Studies on the GPI-anchored enzyme, hepatic 5'-nucleotidase. Microheterogeneity of the anchor, processing and localization.

Hepatic 5'-nucleotidases of vertebrates were investigated for localization in the lysosomes and the plasma membrane, microheterogeneity of the glycosylphosphatidylinositol (GPI)-anchor moiety and minimal requirement of the C-terminal signal peptide for GPI attachment. Using PIPLC of Bacillus thuringiensis and subcellular fractionation by Percoll gradient centrifugation, we found that chicken liver 5'-nucleotidase can be transferred from plasma membrane to lysosomes in the GPI-anchored or soluble form. Bovine liver ecto 5'-nucleotidase was solubilized by PIPLC, purified to a homogeneous state, and analyzed for the structures of GPI-anchor isoforms by HPLC and ESI-MS in combination with glycosidase treatments, after peptide-bond cleavage by CNBr or trypsin. Several isomers of the GPI anchor were thus characterized; major components contained two phosphorylethanolamine residues, whereas the component containing three phosphorylethanolamine residues was present only as a small percentage of the total.
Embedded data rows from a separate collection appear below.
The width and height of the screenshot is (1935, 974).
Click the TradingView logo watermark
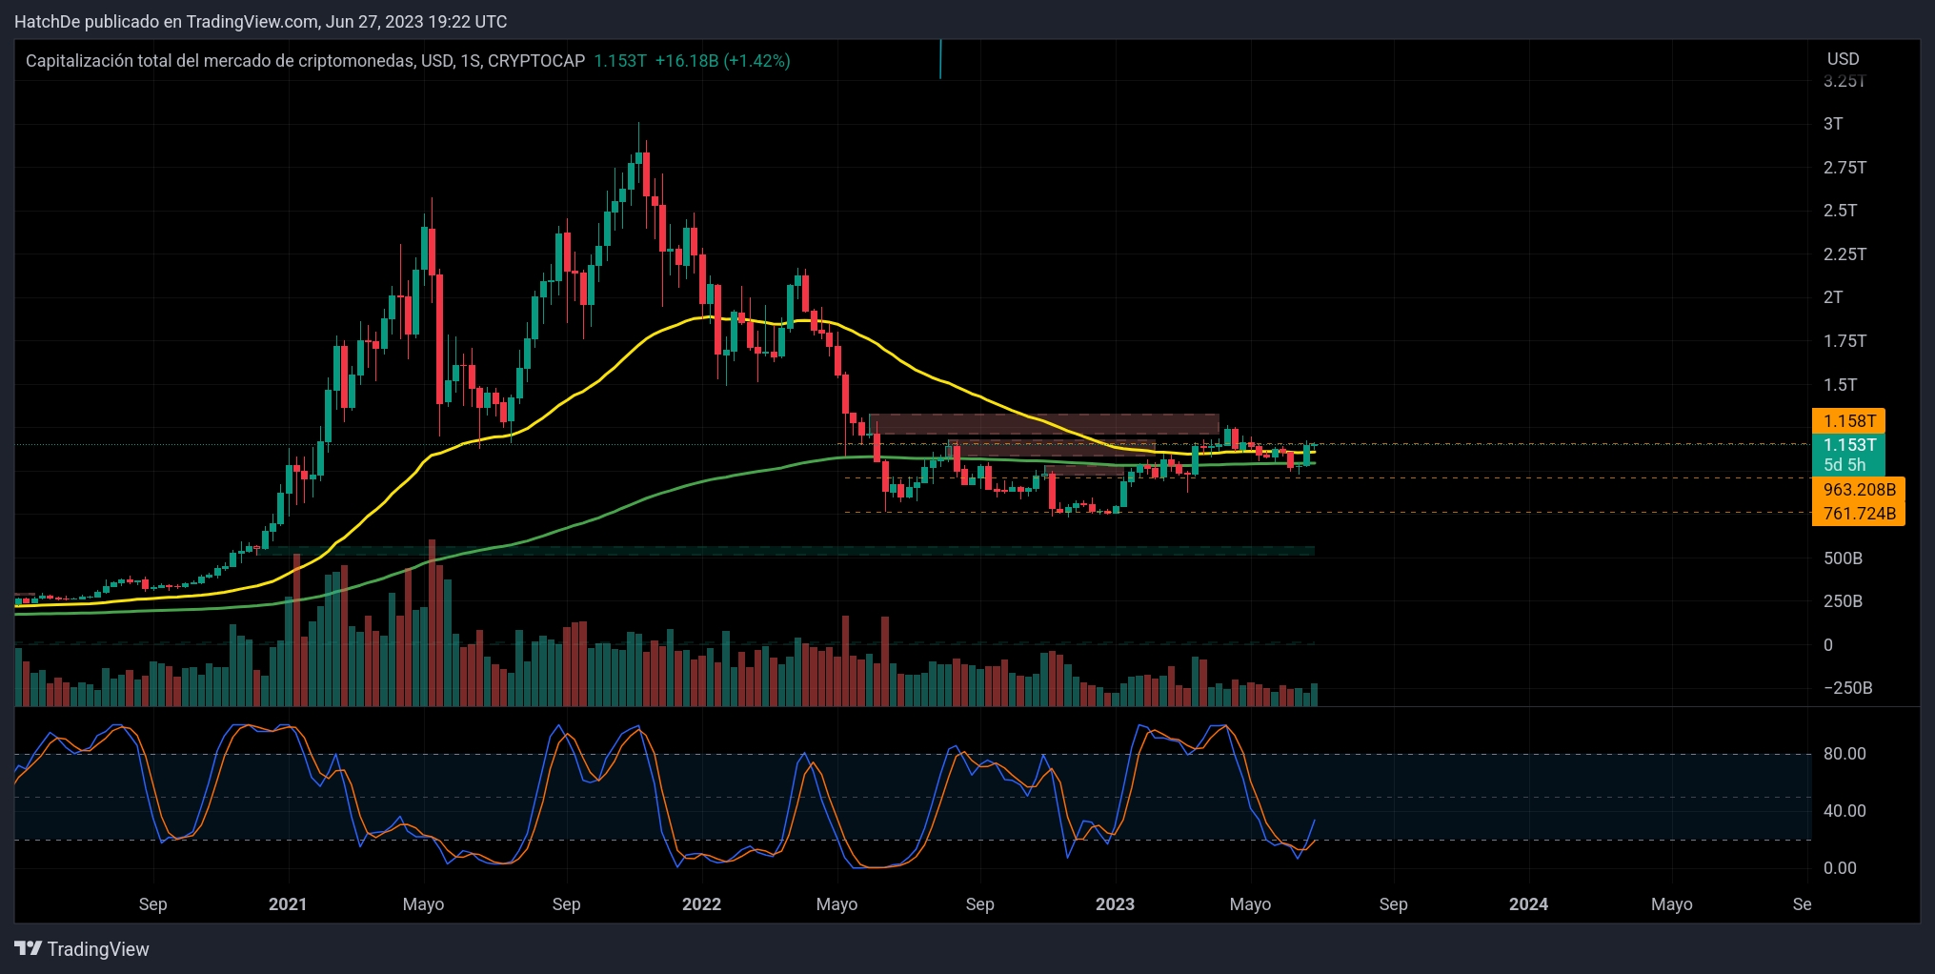coord(81,949)
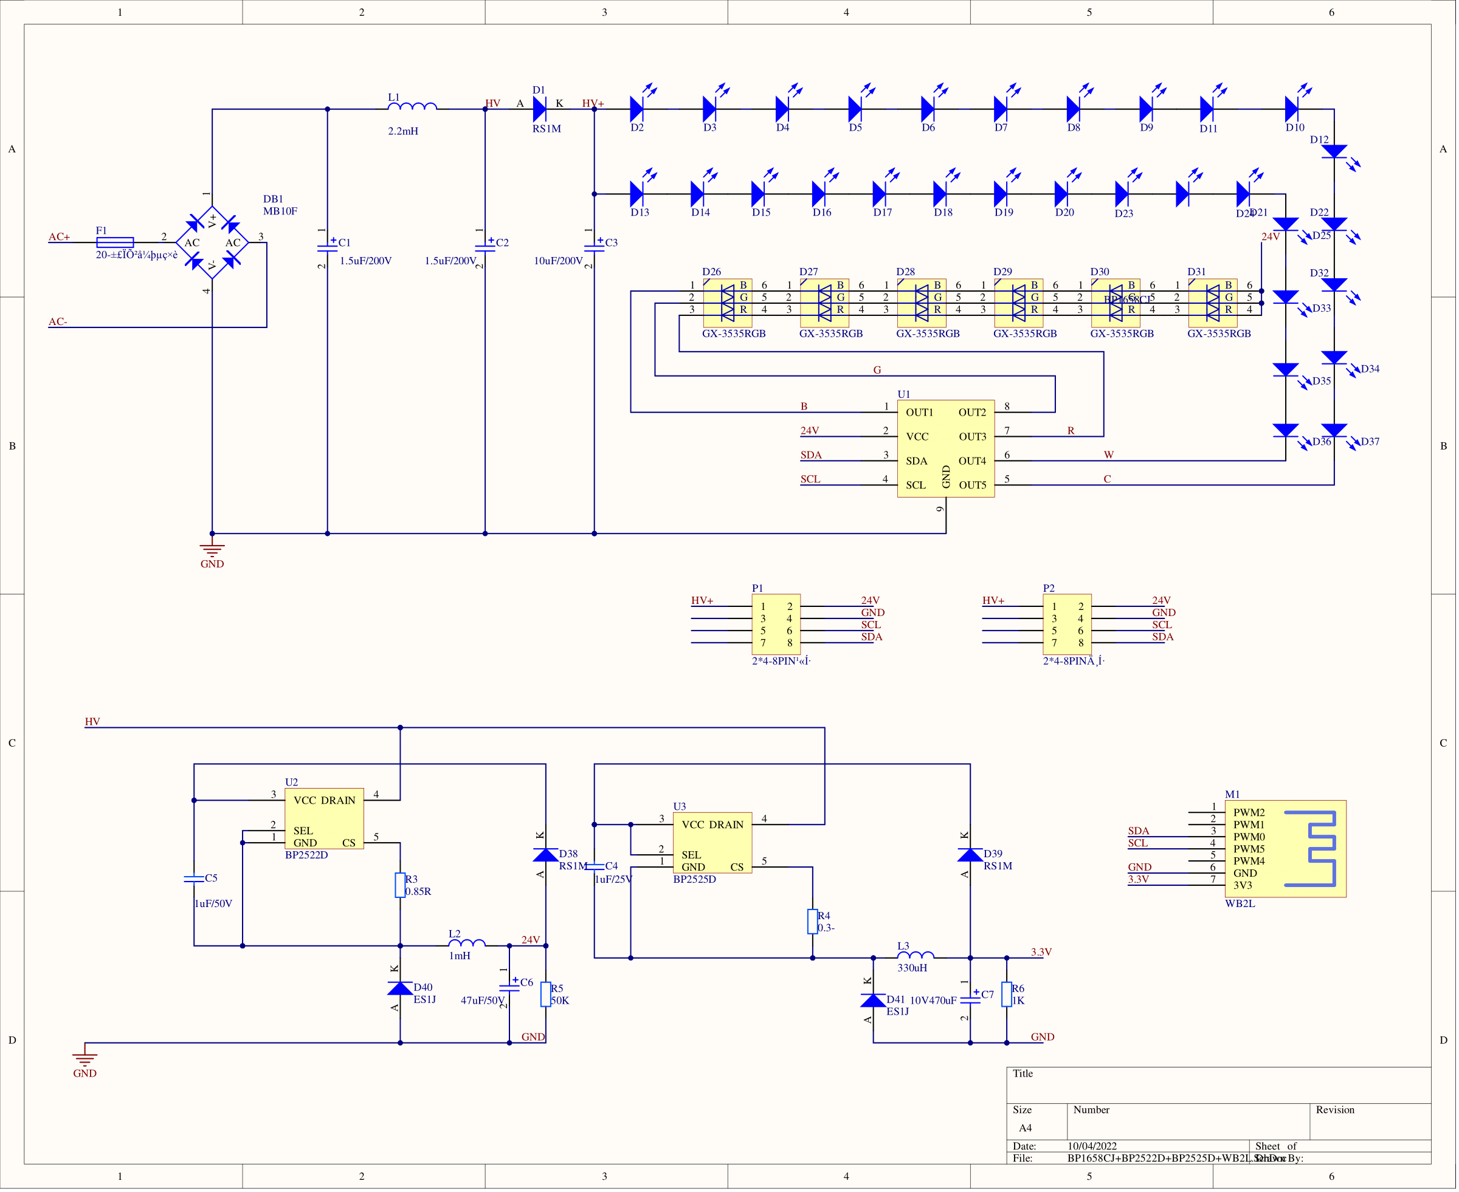The height and width of the screenshot is (1192, 1459).
Task: Click the U1 LED driver chip
Action: pos(946,448)
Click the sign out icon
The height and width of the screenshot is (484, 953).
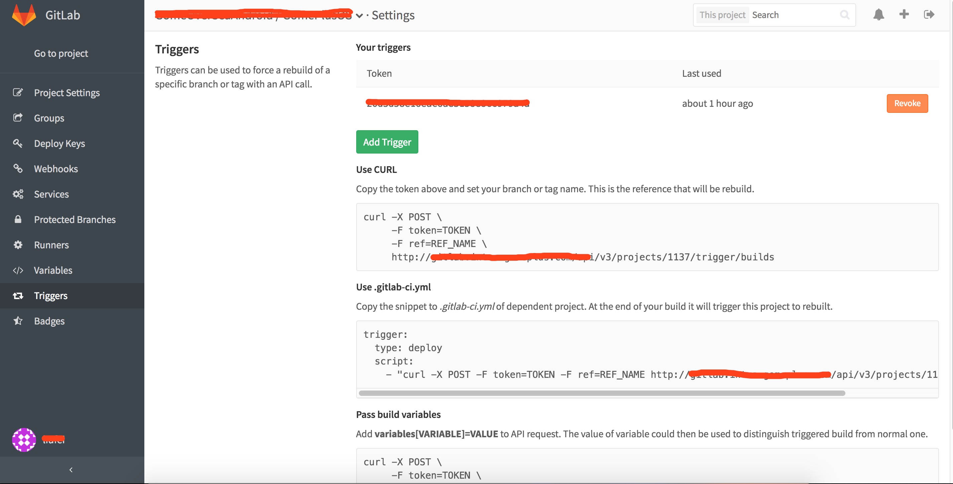pyautogui.click(x=929, y=15)
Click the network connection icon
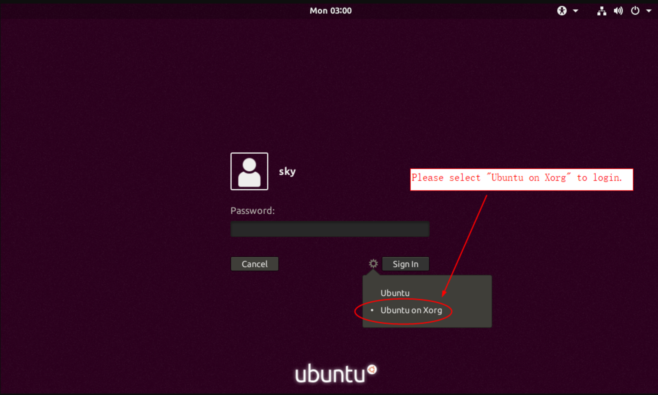 (602, 11)
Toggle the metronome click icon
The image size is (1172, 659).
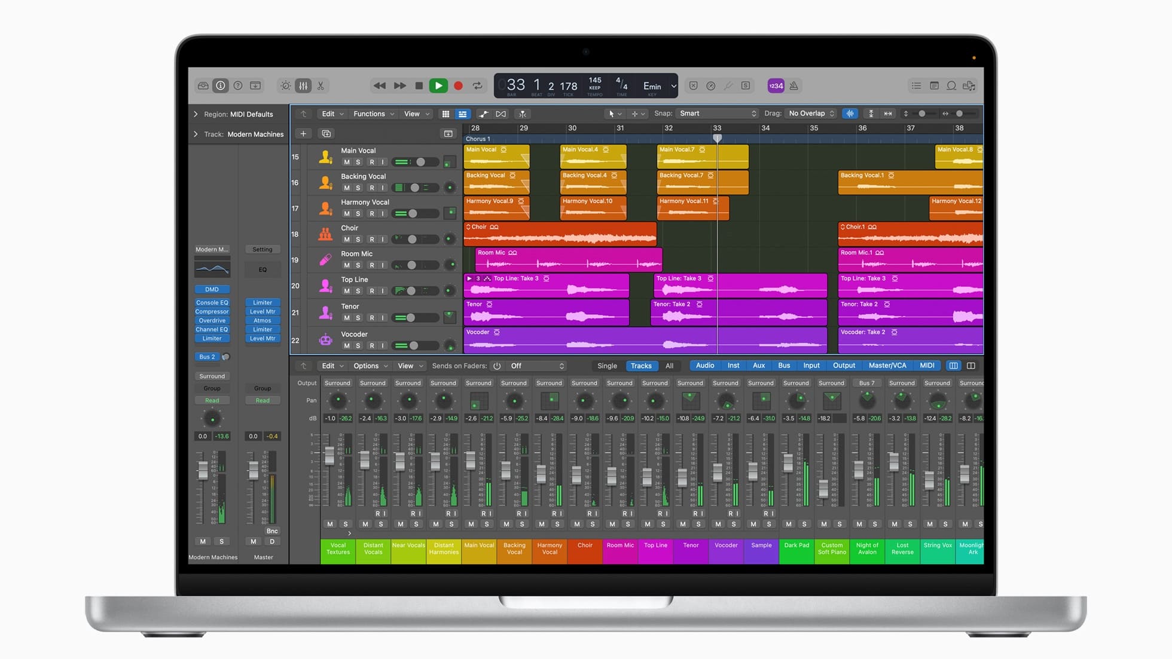pos(793,85)
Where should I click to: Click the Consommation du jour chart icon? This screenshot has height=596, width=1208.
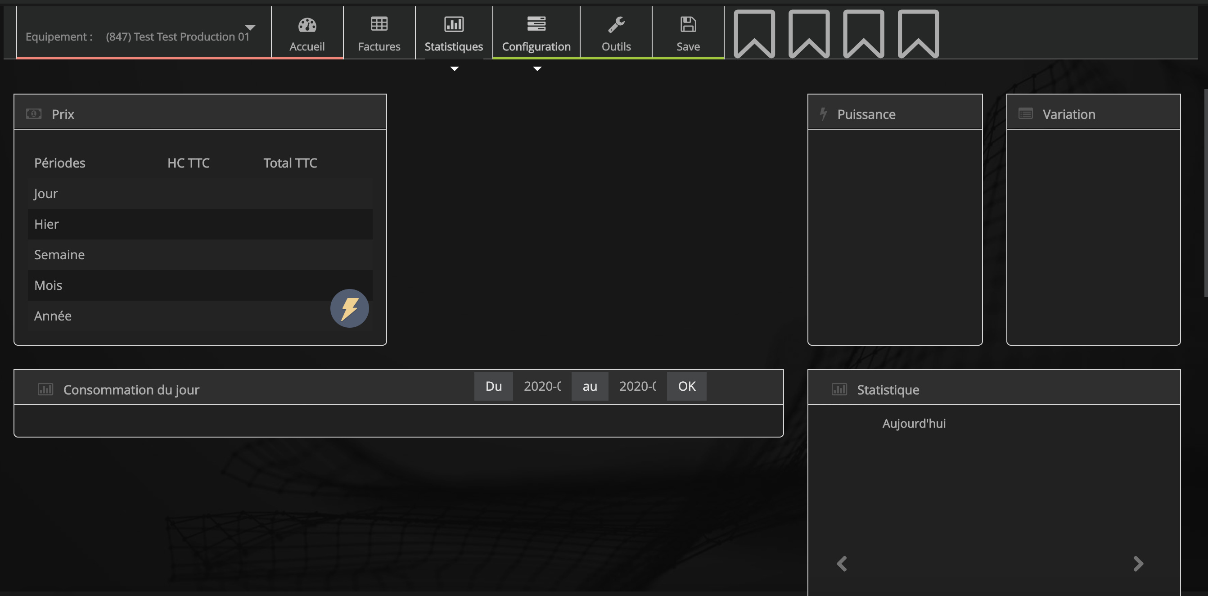coord(45,389)
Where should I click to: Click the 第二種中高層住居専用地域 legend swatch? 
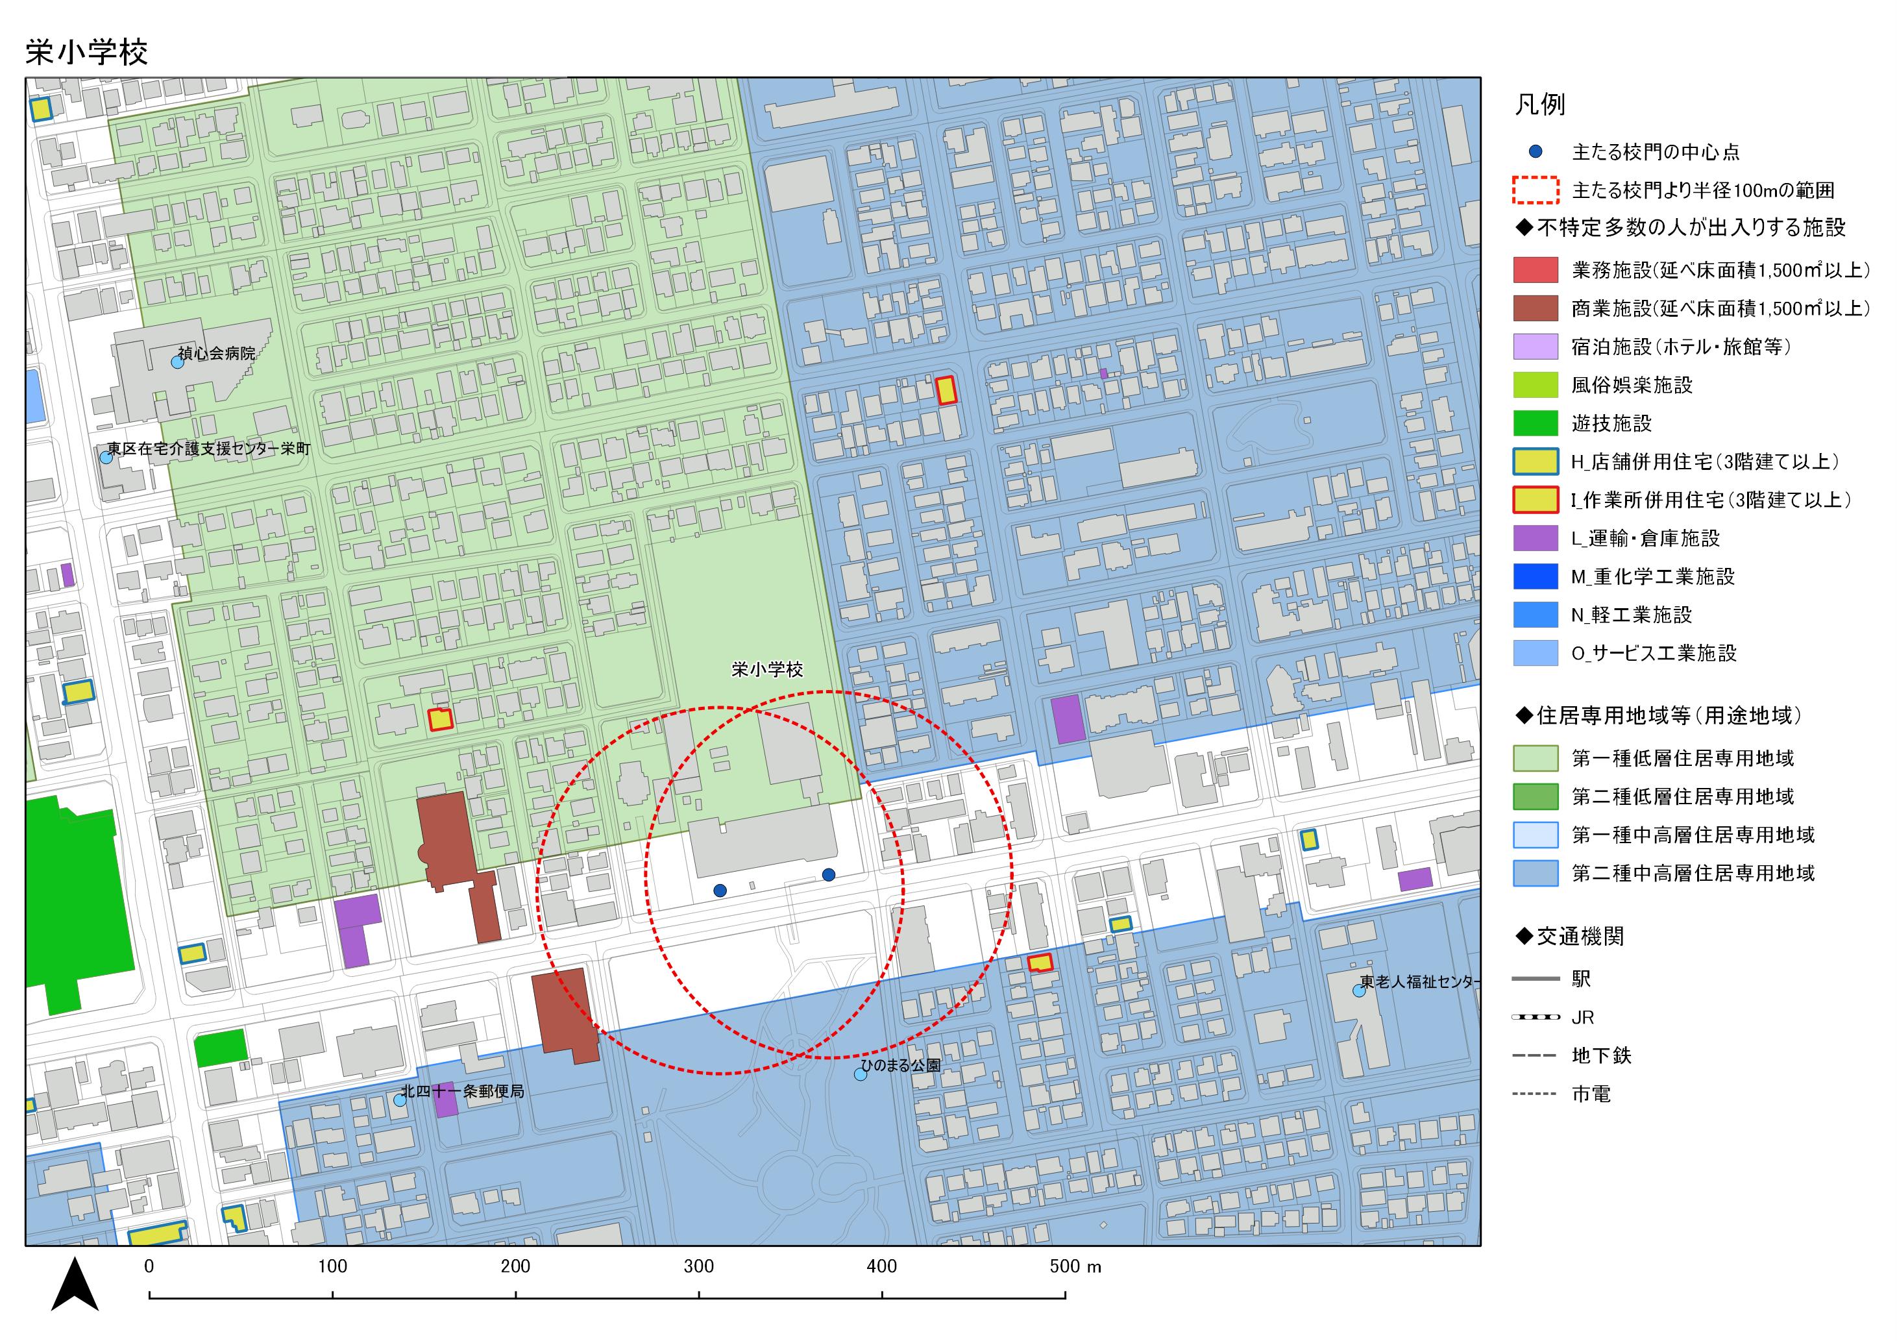(1535, 873)
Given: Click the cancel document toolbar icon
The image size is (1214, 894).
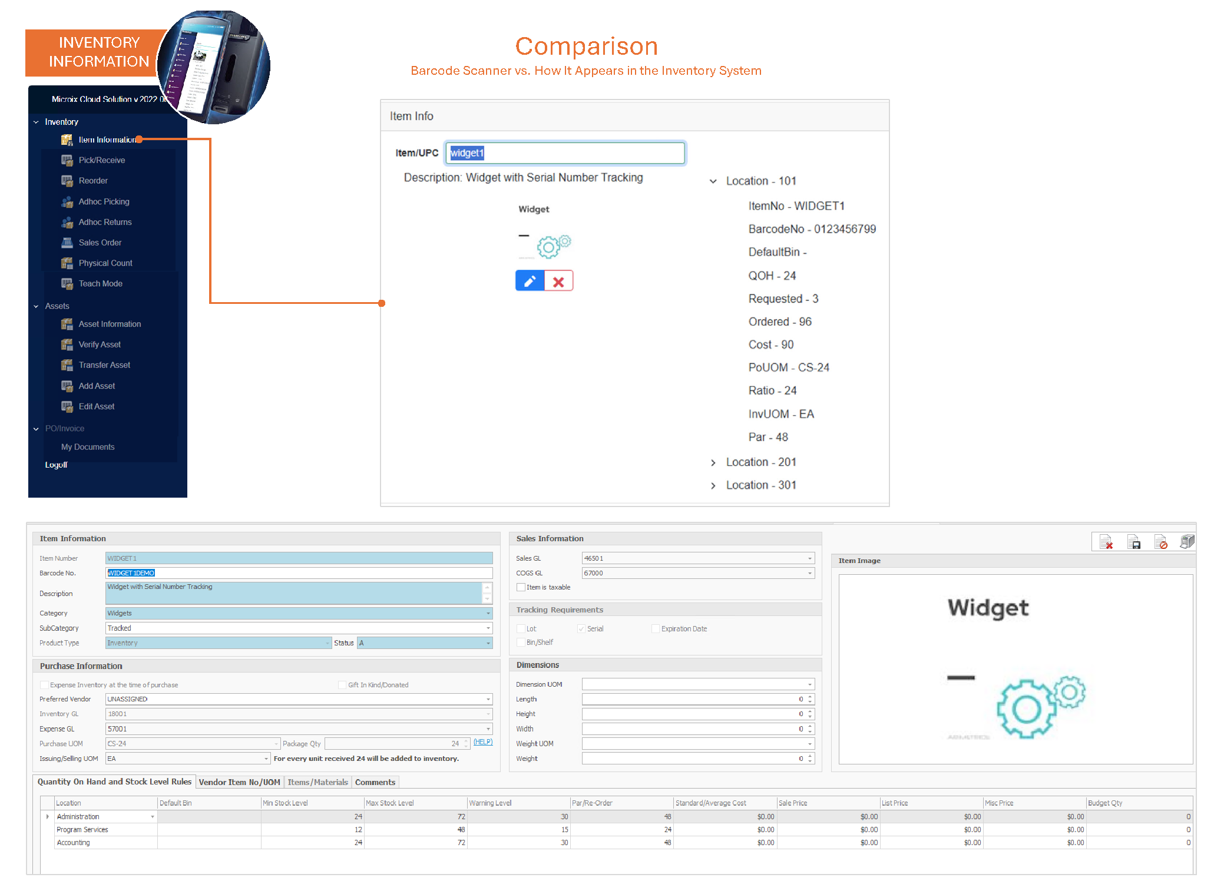Looking at the screenshot, I should tap(1160, 542).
The cleavage/attachment site of the GPI anchor in the C-terminal of 5'-nucleotidase was shown to be Ser523. The peptide region cleaved off at the posttranslational processing has a length of 25 amino acid residues which contains a hydrophobic stretch of 17 amino acids. By site-directed mutagenesis, we determined the minimal length of the hydrophobic peptide to be 13 amino acids for expression of 5'-nucleotidase as a GPI-anchored form on the COS cell surface. When peptide length was shortened to less than 13 amino acids, the expressed enzyme was not sorted to the cell surface but present within, or secreted out of the cells.